Benchmark `mdist()` over multiple method specifications
benchmark_mdist.RdApplies [mdist()] repeatedly over a tibble of distance-method specifications, typically generated with [all_dist_method_specs()].
Usage
benchmark_mdist(x, response = NULL, specs = all_dist_method_specs())Arguments
- x
A data frame or tibble of predictors, optionally including the response column.
- response
Optional response column inside `x`, supplied either unquoted or as a character string.
- specs
A tibble of method specifications. By default, this is generated with [all_dist_method_specs()]. It must contain the columns `spec_type`, `preset`, `method_cat`, `method_num`, and `commensurable`.
Value
A tibble containing the supplied specifications together with:
- result
The corresponding output of [mdist()], or an error object if the specification failed.
- ok
Logical indicator; `TRUE` if the run completed successfully, `FALSE` otherwise.
- error
Error message for failed runs, `NA` otherwise.
Details
Each row of `specs` is interpreted as one valid `mdist()` configuration. Preset-based and custom component-based specifications are both supported.

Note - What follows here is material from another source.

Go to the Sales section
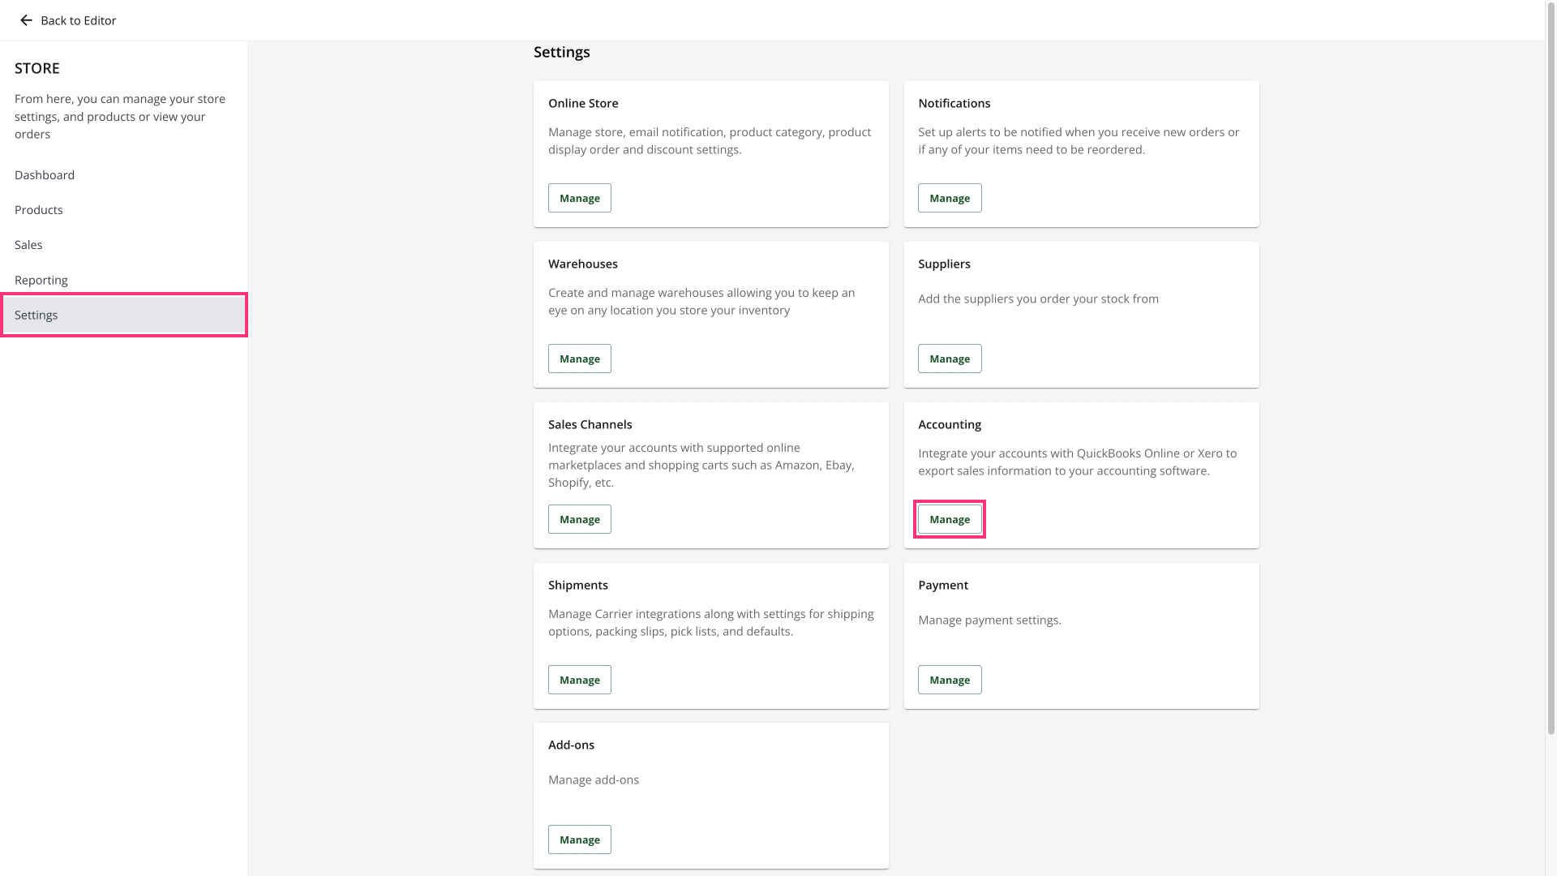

Failed specifications are caught and returned in the output rather than stopping the full benchmark.
Preset specifications use the `preset` column and ignore `method_cat`, `method_num`, and `commensurable`. Component specifications are evaluated as `preset = "custom"` and use `method_cat`, `method_num`, and `commensurable`.
This function is intended for benchmarking, validation, and sensitivity analyses across multiple distance specifications.
Examples
if (requireNamespace("palmerpenguins", quietly = TRUE)) {
data("penguins", package = "palmerpenguins")
penguins_small <- palmerpenguins::penguins |>
dplyr::select(
species, bill_length_mm, bill_depth_mm, flipper_length_mm,
body_mass_g, island, sex
) |>
tidyr::drop_na()
specs <- all_dist_method_specs(mode = "presets_only")
res <- benchmark_mdist(
penguins_small,
response = species,
specs = specs
)
res |>
dplyr::select(spec_type, preset, ok, error)
}
#> Warning: For method(s) 'HLeucl', category dissimilarities do not depend on conditional profiles; `response` was therefore ignored.
#> Warning: For method(s) 'matching', category dissimilarities do not depend on conditional profiles; `response` was therefore ignored.
#> # A tibble: 10 × 4
#> spec_type preset ok error
#> <chr> <chr> <lgl> <chr>
#> 1 preset euclidean TRUE NA
#> 2 preset gower TRUE NA
#> 3 preset hl TRUE NA
#> 4 preset u_dep TRUE NA
#> 5 preset u_indep TRUE NA
#> 6 preset u_mix TRUE NA
#> 7 preset dkss TRUE NA
#> 8 preset gudmm TRUE NA
#> 9 preset mod_gower TRUE NA
#> 10 preset custom TRUE NA